WHAT THIS TASK INVOLVES:
Give every line from the entries that contains "will".

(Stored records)
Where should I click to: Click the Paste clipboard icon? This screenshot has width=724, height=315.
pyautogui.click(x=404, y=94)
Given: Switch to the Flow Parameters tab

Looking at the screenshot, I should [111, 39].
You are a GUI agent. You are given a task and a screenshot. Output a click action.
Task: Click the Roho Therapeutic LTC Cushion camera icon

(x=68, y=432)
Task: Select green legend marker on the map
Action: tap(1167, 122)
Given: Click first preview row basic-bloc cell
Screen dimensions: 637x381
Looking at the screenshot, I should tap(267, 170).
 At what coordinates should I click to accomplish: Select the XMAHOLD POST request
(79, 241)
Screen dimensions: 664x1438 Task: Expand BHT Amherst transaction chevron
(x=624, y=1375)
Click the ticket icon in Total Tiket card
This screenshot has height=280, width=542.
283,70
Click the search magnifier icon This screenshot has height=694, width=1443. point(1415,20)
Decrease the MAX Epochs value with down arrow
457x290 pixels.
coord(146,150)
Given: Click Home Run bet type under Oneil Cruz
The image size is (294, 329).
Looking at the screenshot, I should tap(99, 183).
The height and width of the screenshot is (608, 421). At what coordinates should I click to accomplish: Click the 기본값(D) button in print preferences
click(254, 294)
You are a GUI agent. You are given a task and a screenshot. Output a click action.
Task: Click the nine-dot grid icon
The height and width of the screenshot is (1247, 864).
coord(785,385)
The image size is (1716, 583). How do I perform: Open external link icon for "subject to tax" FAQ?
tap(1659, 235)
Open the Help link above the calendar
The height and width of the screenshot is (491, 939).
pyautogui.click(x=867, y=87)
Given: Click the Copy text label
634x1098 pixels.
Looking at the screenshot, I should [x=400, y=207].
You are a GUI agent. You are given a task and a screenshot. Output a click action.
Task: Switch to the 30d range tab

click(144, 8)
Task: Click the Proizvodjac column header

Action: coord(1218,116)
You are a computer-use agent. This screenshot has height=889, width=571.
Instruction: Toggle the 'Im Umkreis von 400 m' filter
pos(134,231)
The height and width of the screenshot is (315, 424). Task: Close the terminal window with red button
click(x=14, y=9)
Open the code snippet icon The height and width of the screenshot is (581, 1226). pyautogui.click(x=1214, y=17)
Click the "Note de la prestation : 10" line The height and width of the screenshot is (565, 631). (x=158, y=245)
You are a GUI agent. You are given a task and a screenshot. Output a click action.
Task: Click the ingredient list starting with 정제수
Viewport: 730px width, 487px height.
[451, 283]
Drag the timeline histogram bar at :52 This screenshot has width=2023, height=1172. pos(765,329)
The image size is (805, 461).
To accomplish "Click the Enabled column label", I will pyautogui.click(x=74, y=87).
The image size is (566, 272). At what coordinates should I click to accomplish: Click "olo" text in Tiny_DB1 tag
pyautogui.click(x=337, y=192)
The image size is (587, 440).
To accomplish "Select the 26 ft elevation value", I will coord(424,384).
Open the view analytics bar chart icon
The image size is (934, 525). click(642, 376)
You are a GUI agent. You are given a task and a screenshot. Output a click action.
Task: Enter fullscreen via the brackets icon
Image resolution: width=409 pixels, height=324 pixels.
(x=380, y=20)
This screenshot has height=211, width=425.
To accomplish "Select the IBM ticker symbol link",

RESULT:
To accomplish "Click the Enabled column label", I will pyautogui.click(x=74, y=87).
To accomplish "Select the 26 ft elevation value", I will coord(424,384).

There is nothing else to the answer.